Завершив короткий осмотр и не найдя ничего подозрительного, я взял с медика обещание сообщать мне о состоянии больного и собрался выйти: Вукасович уже покинул помещение. Бвальс задержал меня у двери, бесцеремонно сжав локоть. Я вопросительно обернулся. За работой я достаточно успокоился и готов был отбить любую попытку затеять ссору. Но Бвальс тоже выглядел куда смирнее, чем прежде. Возможно, он, будучи неглупым, пообещал себе не обострять бессмысленный конфликт со столичным чиновником, а возможно, наконец уверился в моих добрых намерениях.
– Пришлите что-нибудь поскорее, – глухо попросил он. – Эти ваши капли. Тут-то Сова эта всё лечит крепким. В столице наверняка медицина лучше, чем у нас.
На этот полувопрос я не ответил, лишь кивнул. Бвальс не сводил с меня глаз.
– Я ещё кое-что должен сказать. Там… – он понизил голос, – с Анджеем, кажется, была женщина. На кладбище. Красивая, молодая, черноволосая…
– Ваша знакомая?
Он опять зло поджал губы, скривился.
– Я не намекал ни на что подобное. Мы несём службу, а не бегаем на свидания.
Он весь был словно скопище острых иголок. Я торопливо уверил его:
– Поверьте, я тоже ничего не подразумевал. Так женщина была незнакомая?
– Я её не знаю. Но она же может быть вампиром. Ходят слухи…
– Неужели вы тоже… – я готов был выть. – Вы же только что уверяли…
– Я уже не знаю, чему верить, – прервал он. – Вы посмотрите на Анджея…

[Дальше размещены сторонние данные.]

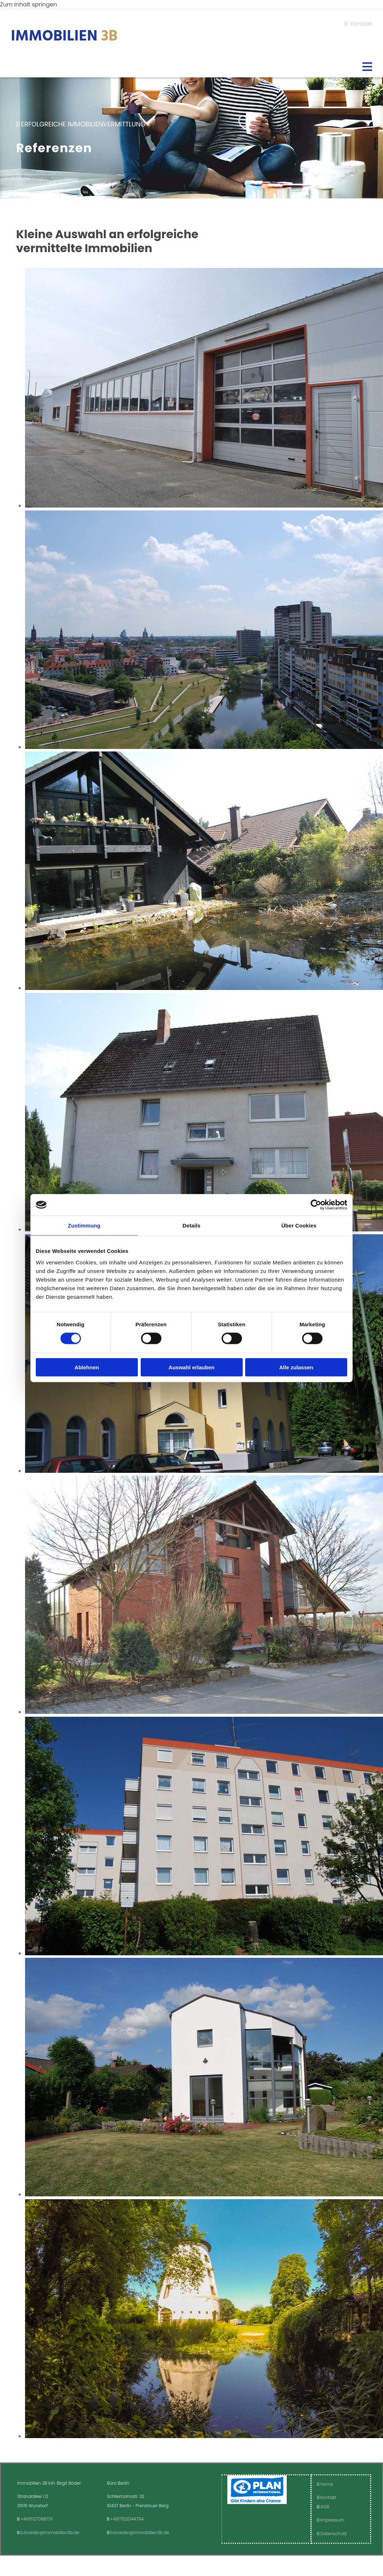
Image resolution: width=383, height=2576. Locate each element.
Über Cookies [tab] (298, 1225)
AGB (324, 2507)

Я молчал, стараясь списать услышанное на эмоции. Бвальс вдруг улыбнулся, беззлобно и беспомощно, и надменное лицо сразу стало разительно располагающим.

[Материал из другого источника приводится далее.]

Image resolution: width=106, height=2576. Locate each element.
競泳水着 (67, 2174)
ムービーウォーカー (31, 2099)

– Впрочем, если та женщина померещилась мне так же, как всем нам – чёртовы укусы… я не удивлюсь. Я ничему уже не удивляюсь. Как же я устал, как ненавижу эти края, всё бы отдал, чтобы вырваться, да хоть на войну, не то, что бедняга Анджей…
Он говорил, и с каждым словом улыбка гасла, впрочем, на её место не возвращалась и злость. Проступало то же, что было на бледном лице его лежащего товарища, – пустота, и я не мог не пожалеть их обоих. Каково незаурядному, да и просто молодому человеку жить в такой глуши и понимать, что его силы и способности не нужны тут ровным счётом ни за чем и никому? Где, например, проявлять характер? Сторожа могилы?